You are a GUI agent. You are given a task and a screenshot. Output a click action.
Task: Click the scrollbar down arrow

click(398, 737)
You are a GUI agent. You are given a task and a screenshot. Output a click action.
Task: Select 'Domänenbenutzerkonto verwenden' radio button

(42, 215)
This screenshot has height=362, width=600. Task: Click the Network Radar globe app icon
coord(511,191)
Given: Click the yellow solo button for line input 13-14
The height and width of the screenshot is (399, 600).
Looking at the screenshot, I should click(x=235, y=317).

***

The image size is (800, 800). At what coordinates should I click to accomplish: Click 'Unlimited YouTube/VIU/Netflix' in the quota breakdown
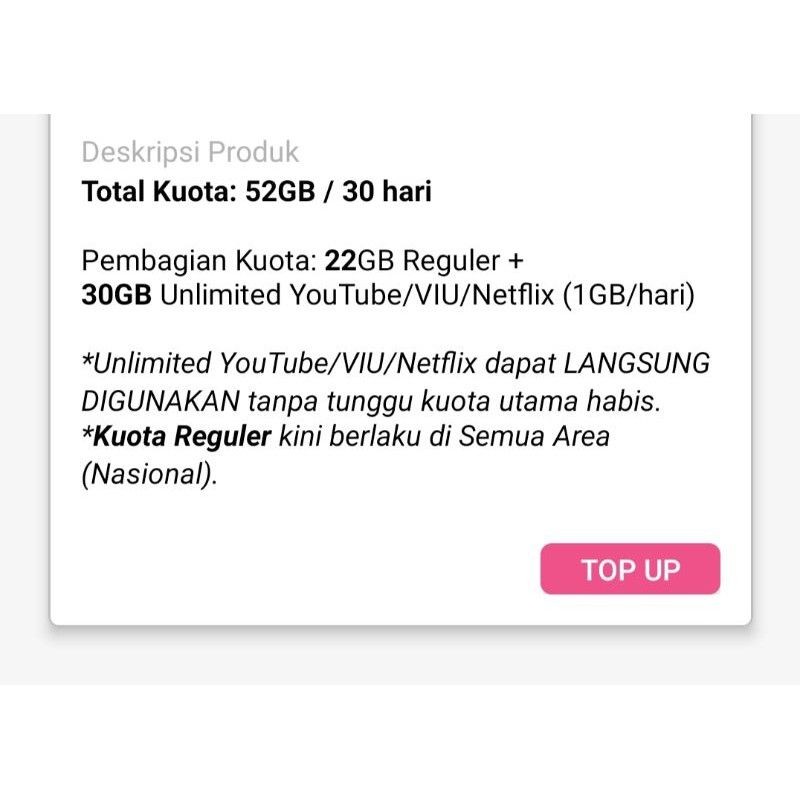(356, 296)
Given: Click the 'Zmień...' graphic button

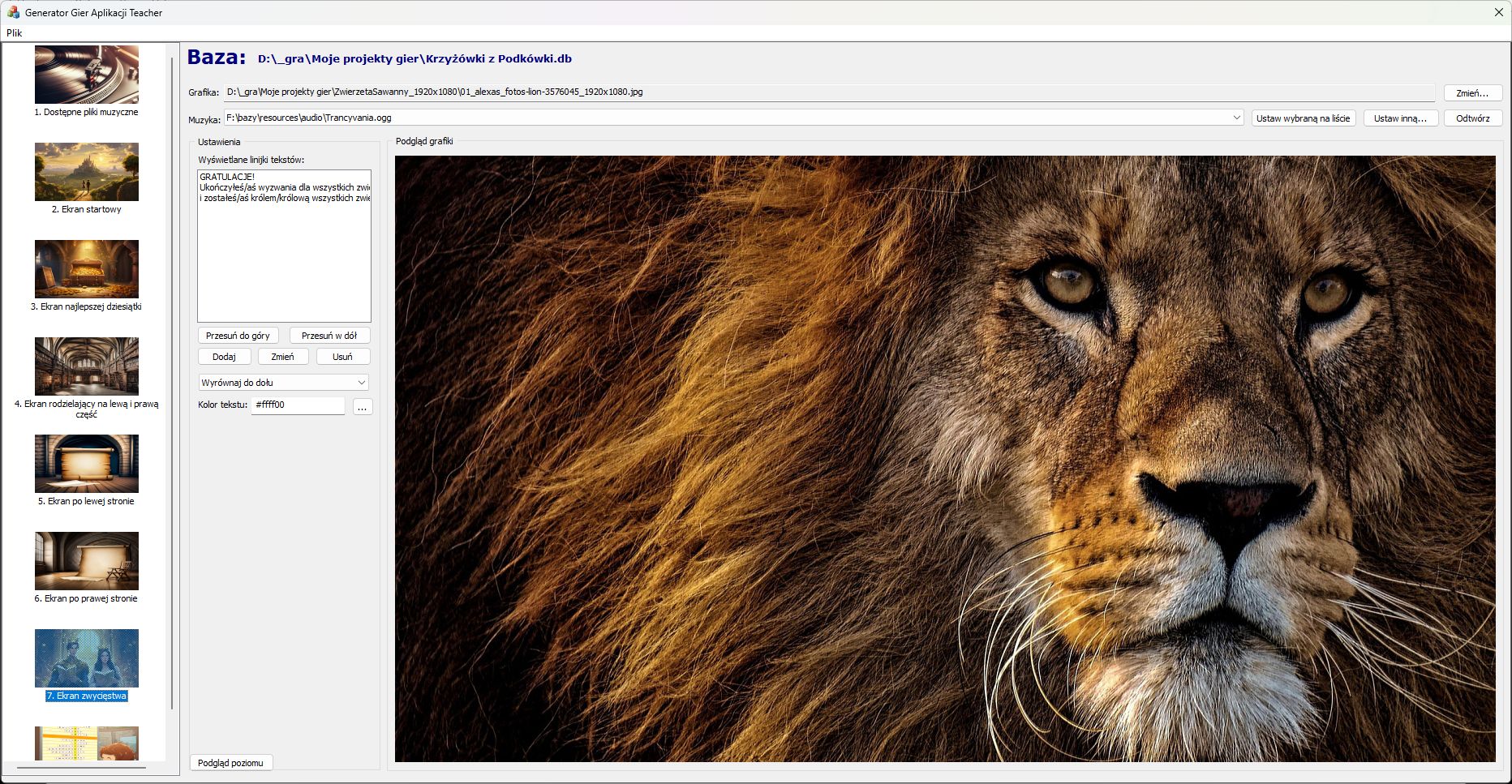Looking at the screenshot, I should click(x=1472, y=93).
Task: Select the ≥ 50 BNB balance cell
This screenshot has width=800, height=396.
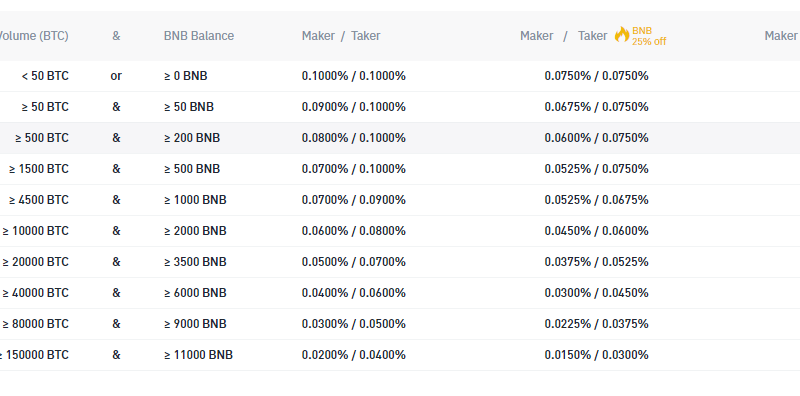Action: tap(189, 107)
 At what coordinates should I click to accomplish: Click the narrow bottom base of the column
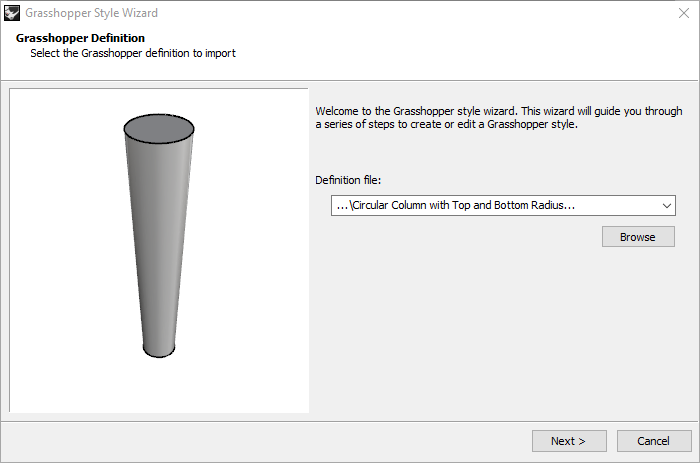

***

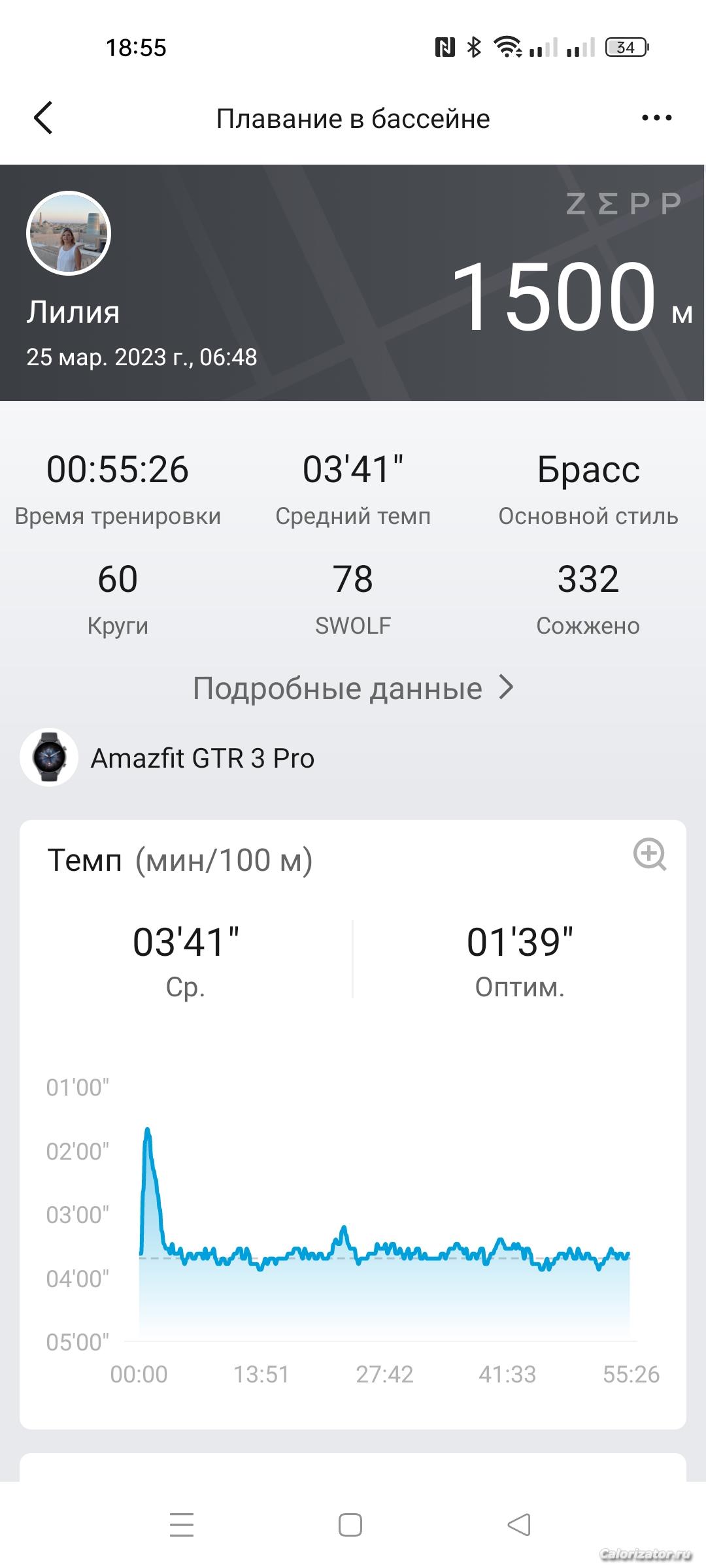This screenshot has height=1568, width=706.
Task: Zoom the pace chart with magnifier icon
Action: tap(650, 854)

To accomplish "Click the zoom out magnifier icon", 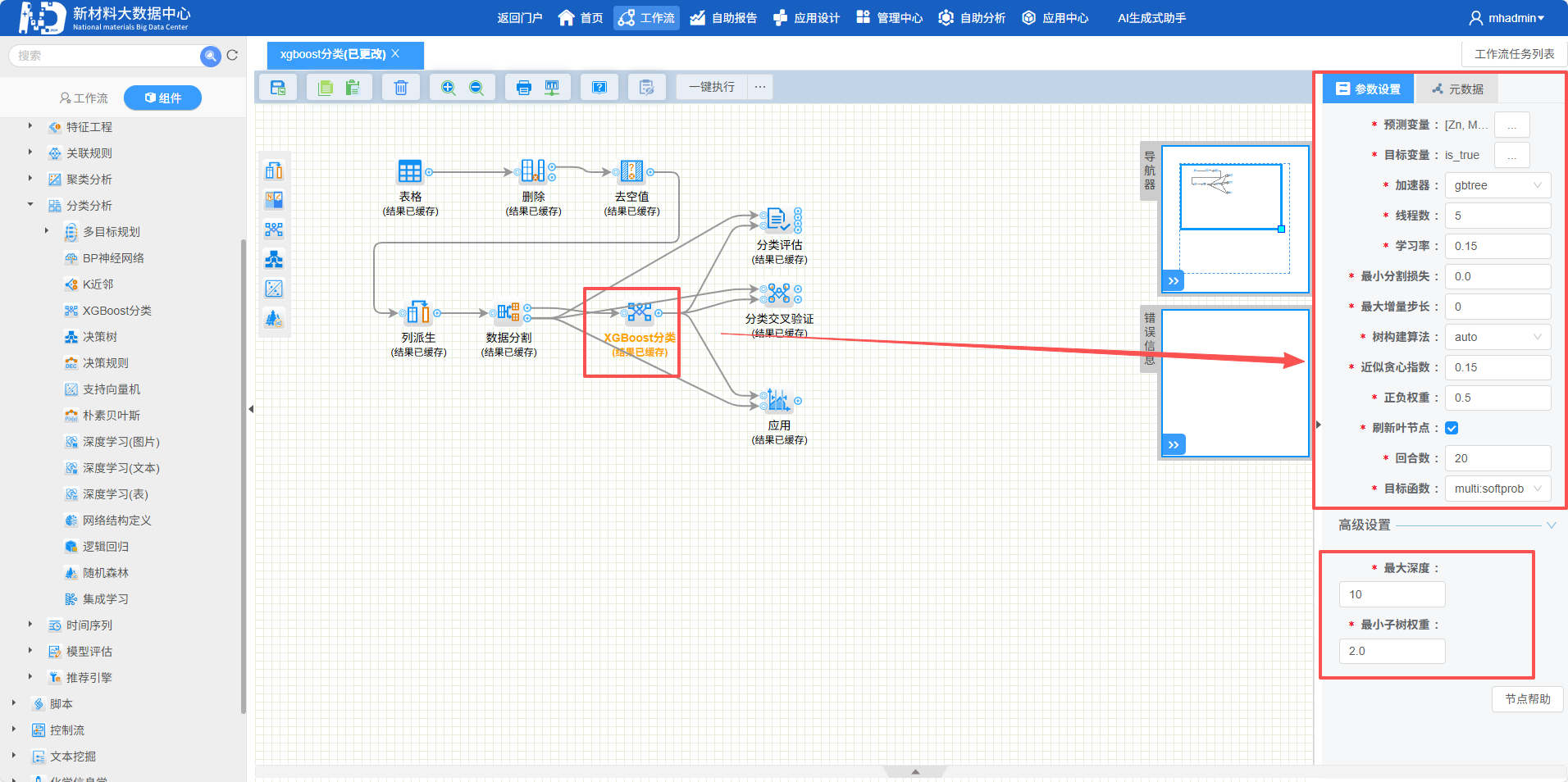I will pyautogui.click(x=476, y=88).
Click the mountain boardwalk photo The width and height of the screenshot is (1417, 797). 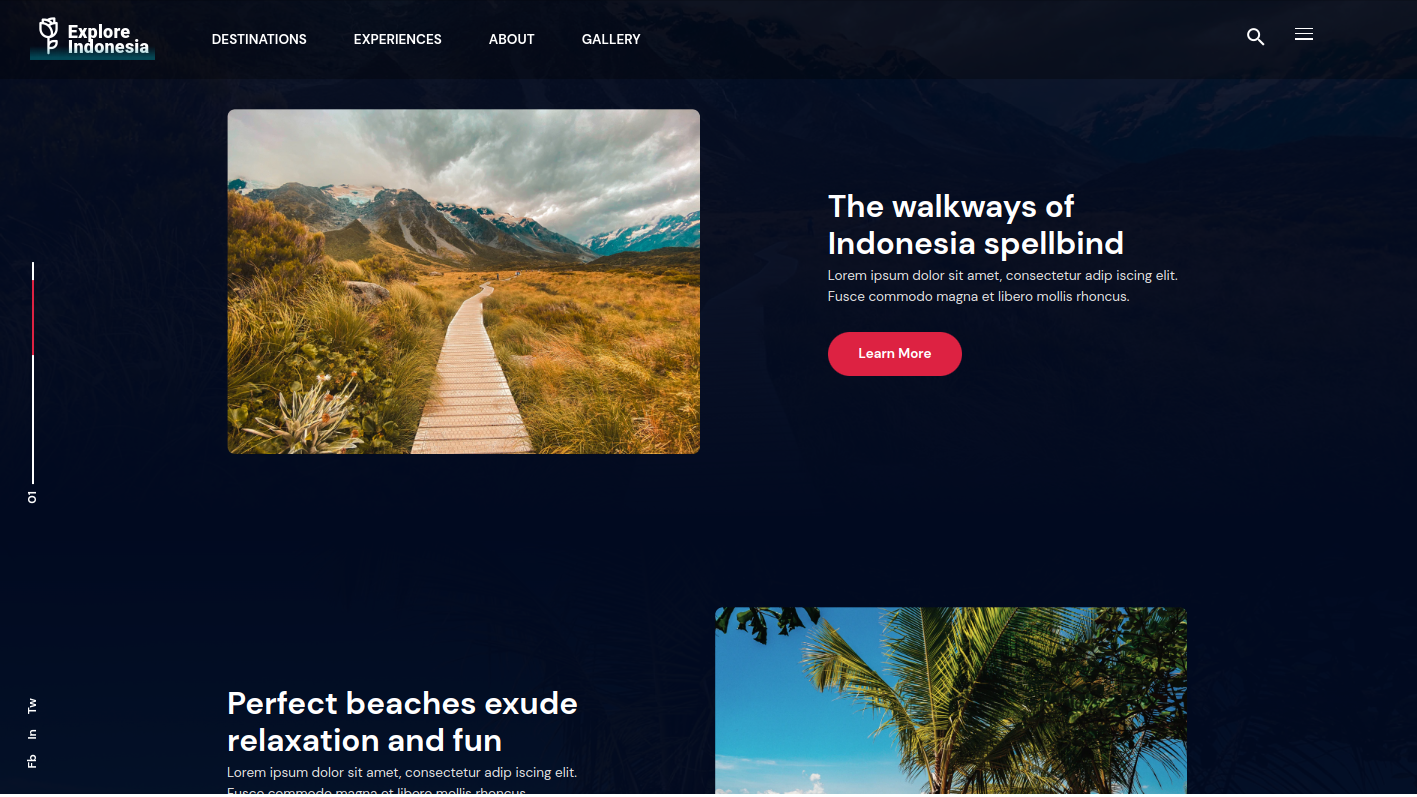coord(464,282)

***

YOUR TASK: From the records above, output only the lines starting at the one containing "Given: Click the 'Zmień...' graphic button" and ending at the one containing "At what coordinates should I click to accomplish: Click the", word for word. Pictures stay out.

RESULT OF THE TASK:
Given: Click the 'Zmień...' graphic button

Looking at the screenshot, I should click(x=1472, y=93).
Task: Select the ≥ 50 BNB balance cell
This screenshot has width=800, height=396.
Action: tap(189, 107)
 At what coordinates should I click to accomplish: Click the narrow bottom base of the column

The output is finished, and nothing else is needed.